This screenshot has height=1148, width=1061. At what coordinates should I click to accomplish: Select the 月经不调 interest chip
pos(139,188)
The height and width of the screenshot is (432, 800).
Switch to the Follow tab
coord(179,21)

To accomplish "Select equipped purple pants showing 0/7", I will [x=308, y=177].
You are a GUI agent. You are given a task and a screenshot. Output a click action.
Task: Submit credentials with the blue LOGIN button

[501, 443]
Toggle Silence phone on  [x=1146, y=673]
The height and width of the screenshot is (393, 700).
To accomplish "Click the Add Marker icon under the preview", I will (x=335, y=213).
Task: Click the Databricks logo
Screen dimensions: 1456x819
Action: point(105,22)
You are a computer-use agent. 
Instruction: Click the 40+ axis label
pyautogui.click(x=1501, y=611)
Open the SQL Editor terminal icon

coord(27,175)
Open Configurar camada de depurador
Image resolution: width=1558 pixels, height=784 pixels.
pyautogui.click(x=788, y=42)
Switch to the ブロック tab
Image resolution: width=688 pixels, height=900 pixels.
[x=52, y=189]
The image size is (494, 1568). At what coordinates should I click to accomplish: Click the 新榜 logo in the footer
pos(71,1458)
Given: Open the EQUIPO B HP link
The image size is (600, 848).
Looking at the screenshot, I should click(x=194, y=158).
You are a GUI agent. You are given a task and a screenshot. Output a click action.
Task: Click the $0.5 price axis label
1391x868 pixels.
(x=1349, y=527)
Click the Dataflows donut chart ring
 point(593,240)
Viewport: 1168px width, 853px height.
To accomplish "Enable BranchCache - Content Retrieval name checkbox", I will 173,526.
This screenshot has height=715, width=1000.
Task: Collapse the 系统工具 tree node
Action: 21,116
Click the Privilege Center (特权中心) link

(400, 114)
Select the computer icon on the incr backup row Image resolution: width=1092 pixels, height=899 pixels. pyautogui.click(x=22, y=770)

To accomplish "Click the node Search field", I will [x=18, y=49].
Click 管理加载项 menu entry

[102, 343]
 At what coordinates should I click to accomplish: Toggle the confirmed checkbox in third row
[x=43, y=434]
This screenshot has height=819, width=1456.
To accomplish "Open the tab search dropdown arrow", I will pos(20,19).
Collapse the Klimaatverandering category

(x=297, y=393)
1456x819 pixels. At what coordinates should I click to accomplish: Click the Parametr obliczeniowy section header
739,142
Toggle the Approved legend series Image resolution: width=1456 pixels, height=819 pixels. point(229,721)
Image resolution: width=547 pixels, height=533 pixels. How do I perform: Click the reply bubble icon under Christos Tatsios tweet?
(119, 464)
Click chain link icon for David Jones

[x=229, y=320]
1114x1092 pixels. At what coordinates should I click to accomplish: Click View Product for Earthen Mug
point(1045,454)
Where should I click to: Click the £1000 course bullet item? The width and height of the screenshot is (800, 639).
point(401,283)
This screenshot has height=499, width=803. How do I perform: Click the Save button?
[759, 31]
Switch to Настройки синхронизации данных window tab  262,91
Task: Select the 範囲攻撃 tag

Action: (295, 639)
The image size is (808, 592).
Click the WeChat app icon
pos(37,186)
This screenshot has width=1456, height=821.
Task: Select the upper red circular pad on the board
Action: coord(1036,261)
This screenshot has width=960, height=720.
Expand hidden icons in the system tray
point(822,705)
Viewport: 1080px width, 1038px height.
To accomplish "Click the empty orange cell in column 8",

──────────────────────────────

• What you are asked to do: Can you copy out, word for word, the lines of the listing starting with the line containing "Toggle the Approved" and going on through the line containing "point(1045,454)"?

• Result for this exercise:
Toggle the Approved legend series Image resolution: width=1456 pixels, height=819 pixels. point(229,721)
Image resolution: width=547 pixels, height=533 pixels. How do I perform: Click the reply bubble icon under Christos Tatsios tweet?
(119, 464)
Click chain link icon for David Jones

[x=229, y=320]
1114x1092 pixels. At what coordinates should I click to accomplish: Click View Product for Earthen Mug
point(1045,454)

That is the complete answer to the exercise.